Hailing the deal to deliver 300 aircraft to Chinese airlines, Boeing's CEO Dennis Muilenburg said China was quickly overtaking the US and "becoming the largest aviation market in the world."
The giant order worth 34 billion euros ($38 billion,) was announced to coincide with President Xi Jingping's tour of a Boeing plant near Seattle. The Chinese leader began a state visit to the US on Wednesday.
The deal will be made up of 240 planes sold directly to airlines and 60 aircraft destined for leasing companies, the company said in a news release.
China Aviation Supplies Holding, ICBC Financial Leasing and China Development Bank Leasing inked the agreement after Xi's arrival in Seattle, the Chinese news agency Xinhua reported.
Xi told hundreds of Boeing employees at the factory that he sees bright prospects for future collaboration between China and Boeing.
Boeing and a state-owned Chinese partner, Commercial Aircraft Corporation of China, will also build an aircraft assembly plant in China, where the 737 jet will be produced. Known as a completion center, it would finish, paint and deliver 737s built in the US.
Wednesday's deal was quickly lambasted by Republican presidential front-runner Donald Trump, who said the planned new facility in China could hurt American jobs.

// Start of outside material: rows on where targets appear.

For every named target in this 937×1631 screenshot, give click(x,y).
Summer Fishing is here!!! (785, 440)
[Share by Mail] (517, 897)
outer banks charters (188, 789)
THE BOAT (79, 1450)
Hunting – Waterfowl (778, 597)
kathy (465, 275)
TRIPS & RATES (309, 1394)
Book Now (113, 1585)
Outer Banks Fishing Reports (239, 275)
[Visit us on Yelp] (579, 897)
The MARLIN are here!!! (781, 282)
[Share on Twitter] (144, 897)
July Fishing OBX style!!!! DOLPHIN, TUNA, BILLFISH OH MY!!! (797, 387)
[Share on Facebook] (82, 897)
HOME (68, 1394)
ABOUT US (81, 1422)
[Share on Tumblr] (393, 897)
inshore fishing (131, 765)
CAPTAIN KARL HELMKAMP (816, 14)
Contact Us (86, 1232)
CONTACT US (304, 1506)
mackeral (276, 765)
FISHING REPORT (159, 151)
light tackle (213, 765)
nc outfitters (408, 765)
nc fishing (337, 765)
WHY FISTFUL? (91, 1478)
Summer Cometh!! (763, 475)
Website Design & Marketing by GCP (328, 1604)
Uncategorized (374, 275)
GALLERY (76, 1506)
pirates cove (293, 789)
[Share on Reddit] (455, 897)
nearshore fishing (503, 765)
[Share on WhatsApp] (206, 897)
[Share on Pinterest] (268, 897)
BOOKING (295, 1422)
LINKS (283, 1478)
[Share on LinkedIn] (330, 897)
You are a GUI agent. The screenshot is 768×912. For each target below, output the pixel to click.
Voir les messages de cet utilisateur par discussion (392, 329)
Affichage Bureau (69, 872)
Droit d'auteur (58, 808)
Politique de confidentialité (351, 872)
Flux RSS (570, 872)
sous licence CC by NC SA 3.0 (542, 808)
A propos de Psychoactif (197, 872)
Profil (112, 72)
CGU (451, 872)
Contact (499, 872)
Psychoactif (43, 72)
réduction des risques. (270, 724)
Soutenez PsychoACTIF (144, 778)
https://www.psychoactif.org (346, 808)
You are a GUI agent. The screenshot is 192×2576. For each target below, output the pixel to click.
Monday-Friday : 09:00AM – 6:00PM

But the company said its plans in Asia would not lead to layoffs at home.
Analysts say Boeing is attempting to match its European rival Airbus' presence in China, after it opened its first assembly line outside of Europe in Tianjin in 2008. In July, Airbus agreed to build a second completion and delivery centre for A330 jets in China.
Boeing predicts within 20 years, the Chinese market will be worth around $950 billion.
Shares in the jet manufacturer fell 1.5 percent to $132.05 in afternoon trading in New York on Wednesday.